Institutional review board statement: The Ohio State University Institution Review Board deemed this study exempt from review given subjects were obtained from a de-identified nationwide database.

Conflict-of-interest statement: None of the authors have relevant financial relationships to disclose.

Data sharing statement: No additional data are available.

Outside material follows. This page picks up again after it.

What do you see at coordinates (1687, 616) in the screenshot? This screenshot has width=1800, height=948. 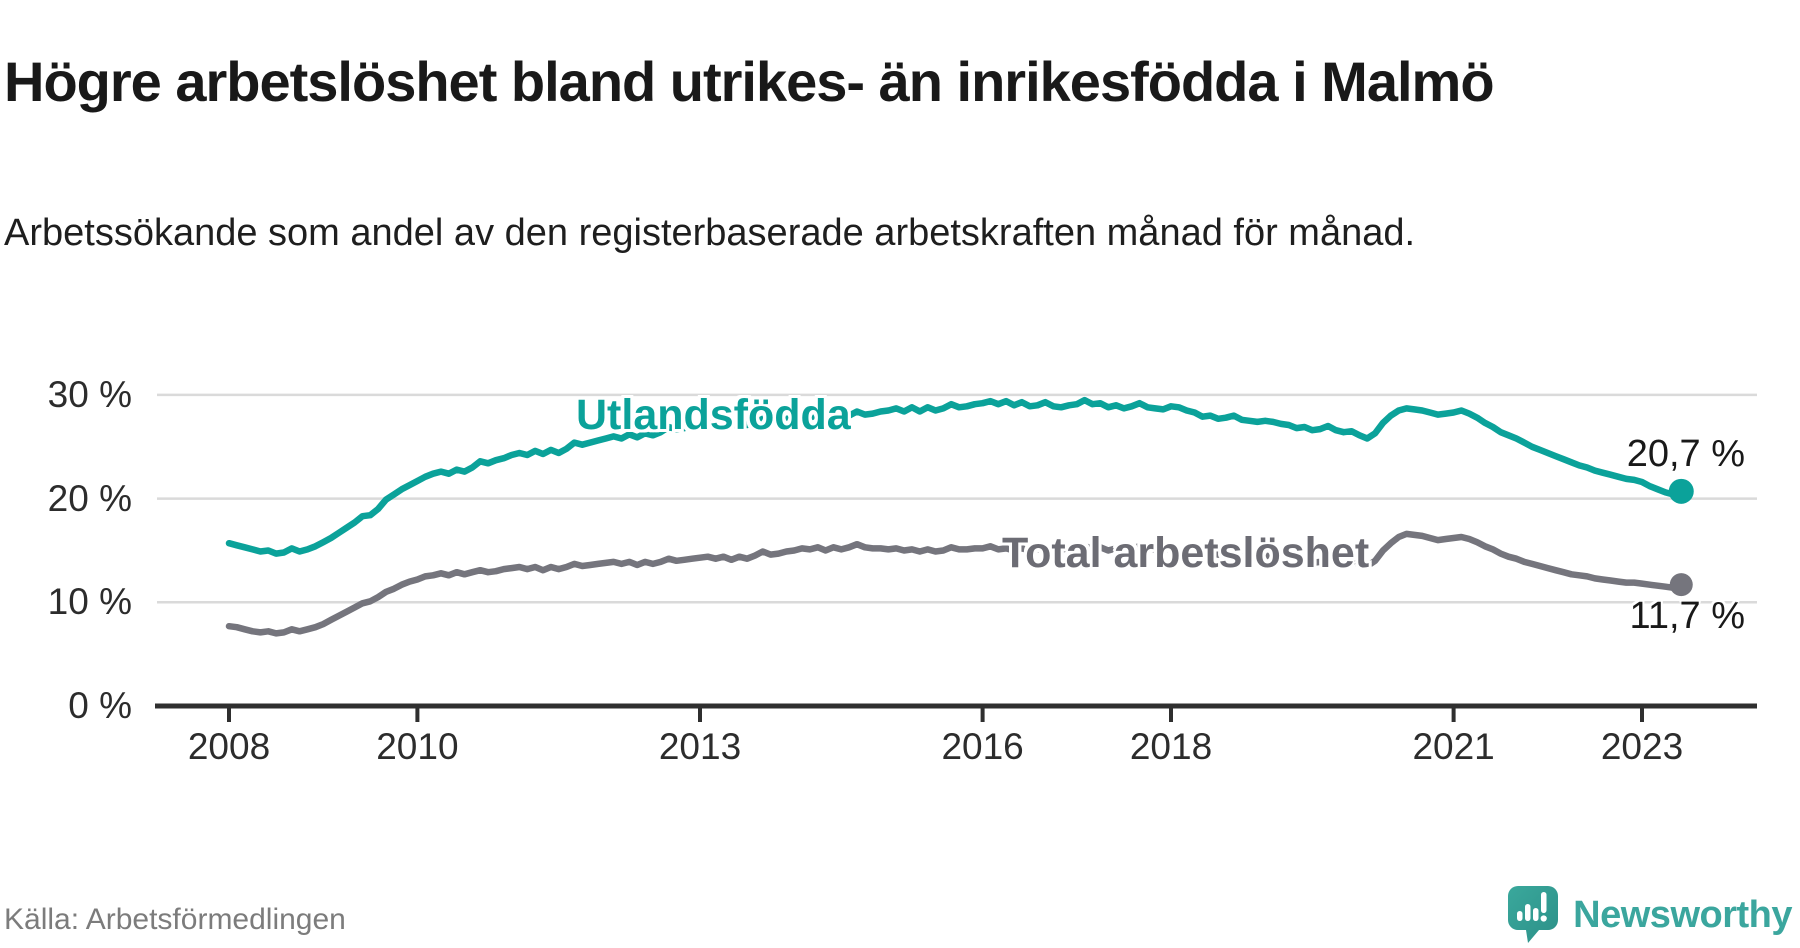 I see `end-value-total-arbetsloshet: 11,7 %` at bounding box center [1687, 616].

Open-Access: This article is an open-access article that was selected by an in-house editor and fully peer-reviewed by external reviewers. It is distributed in accordance with the Creative Commons Attribution NonCommercial (CC BY-NC 4.0) license, which permits others to distribute, remix, adapt, build upon this work non-commercially, and license their derivative works on different terms, provided the original work is properly cited and the use is non-commercial. See: https://creativecommons.org/Licenses/by-nc/4.0/

Corresponding author: Lindsay A Sobotka, DO, Assistant Professor, Department of Gastroenterology, Hepatology and Nutrition, The Ohio State University Wexner Medical Center, 410 West 10th Avenue, Columbus, OH 43210, United States. lindsay.sobotka@osumc.edu

Received: October 21, 2021
Peer-review started: October 21, 2021
First decision: December 2, 2021
Revised: December 15, 2021
Accepted: February 16, 2022
Article in press: February 16, 2022
Published online: February 27, 2022
Processing time: 123 Days and 18.5 Hours

ARTICLE HIGHLIGHTS

Research background

Due to improvements in pulmonary care in cystic fibrosis (CF), CF-related liver disease (CFRLD) is emerging as a leading cause of morbidity and mortality. Cystic fibrosis transmembrane conductance regulator (CFTR) modulators correct the CFTR dysfunction and dramatically improve pulmonary outcomes, but the effects of CFTR modulators on CFRLD have not been evaluated.

Research motivation

Currently, there is insufficient data examining the impact of CFTR modulators on the incidence of cirrhosis among patients with CF.

Research objectives

To investigate the effect of CFTR modulators on the development of cirrhosis in patients with CF.

Research methods

A retrospective analysis was performed using Truven MarketScan from January 2012 through December 2017 including all patients with a diagnosis of CF. Subjects were grouped by use of CFTR modulators, ursodiol, dual therapy, or no therapy. The primary outcome was development of cirrhosis.

Research results

A total of 7201 patients were included, of which 955 (12.6%) used a CFTR modulator, 529 (7.0%) used ursodeoxycholic acid, 105 (1.4%) used combination therapy, and 5612 (74.3%) used neither therapy. The incidence of cirrhosis was 0.1% at 1 year and 0.7% at 4 years in untreated patients, 5.9% and 10.1% in the Ursodiol group, and 1.0% and 1.0% in patients who received both therapies. No patient treated with CFTR modulators alone developed cirrhosis. Patients on CFTR modulators alone had lower cirrhosis incidence than untreated patients (P = 0.05), patients on Ursodiol (P < 0.001), and patients on dual therapy (P = 0.003). The highest incidence of cirrhosis was found among patients treated with Ursodiol alone, compared to untreated patients (P < 0.001) or patients on Ursodiol and CFTR modulators (P = 0.01).

Research conclusions

Patients treated with CFTR modulators have a lower incidence of cirrhosis compared to no treatment, ursodiol, or combination therapy.

Research perspectives

The risk of developing cirrhosis is lower among patients treated with CFTR modulators than those not treated with CFTR modulators. Whether this represents a selection bias or represents a treatment effect of CFTR modulators should be studied in a prospective, randomized study.